PS-TaqMan PCR检测巯基嘌呤甲基转移酶基因多态性

目的为临床开展巯基嘌呤类药物的个体化用药需要,发展一种适合临床实验室检测TPMT的基因多态性的方法。方法改进TaqMan错配扩增突变检测法（TaqMAMA）,建立引物特异性TaqMan聚合酶链反应（PS-TaqManPCR）,检测245例临床样本的TPMT＊3C突变,结果用双向测序方法验证。结果 PS-TaqManPCR能够准确检测TPMT＊3C突变,TMPT＊1/＊3C基因型频率是2.4%。
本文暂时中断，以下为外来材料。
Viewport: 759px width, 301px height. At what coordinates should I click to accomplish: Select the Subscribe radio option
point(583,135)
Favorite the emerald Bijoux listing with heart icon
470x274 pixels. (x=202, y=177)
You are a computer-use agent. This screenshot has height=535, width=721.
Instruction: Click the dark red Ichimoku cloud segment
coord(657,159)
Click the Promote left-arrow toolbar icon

结论成功发展PS-TaqManPCR作为临床检测TPMT基因多态性的方法 ,该方法可靠、高通量且效率高,适合临床实验室对样本大规模检测的需要。

Developing a novel SNP detection method,PS-TaqMan PCR,to detect TPMT genetype in Chinese

Objective In vitro studies indicate that TPMT variant has an impaired capacity for mercaptopurine drug metabolism.Therefore,an efficient detection for this mutation may be important for clinical dose adjustment.To develop an appropriate tool for TMPT polymorphism detection in clinical laboratory.Methods The previous TaqMan mismatch amplification mutation assay（TaqMAMA） was modified to primer special-TaqMan polymerase chain reaction（PS-TaqMan PCR） to satisfy the high-through requirements.254 genomic DNAs of south Chinese were detected TPMT＊3C to test the detection system.The results were checked by bi-directional sequencing.Results PS-TaqMan PCR could exactly genotype genomic template.Among the 254 genomic DNAs,6 heterozygotes and 248 wild-type homozygotes were detected and confirmed by bi-directional sequencing.Conclusion PS-TaqMan PCR was successfully developed for TPMT＊3C detection.The reliable,high-throughput and efficient tool could satisfy the requirements of clinical laboratory.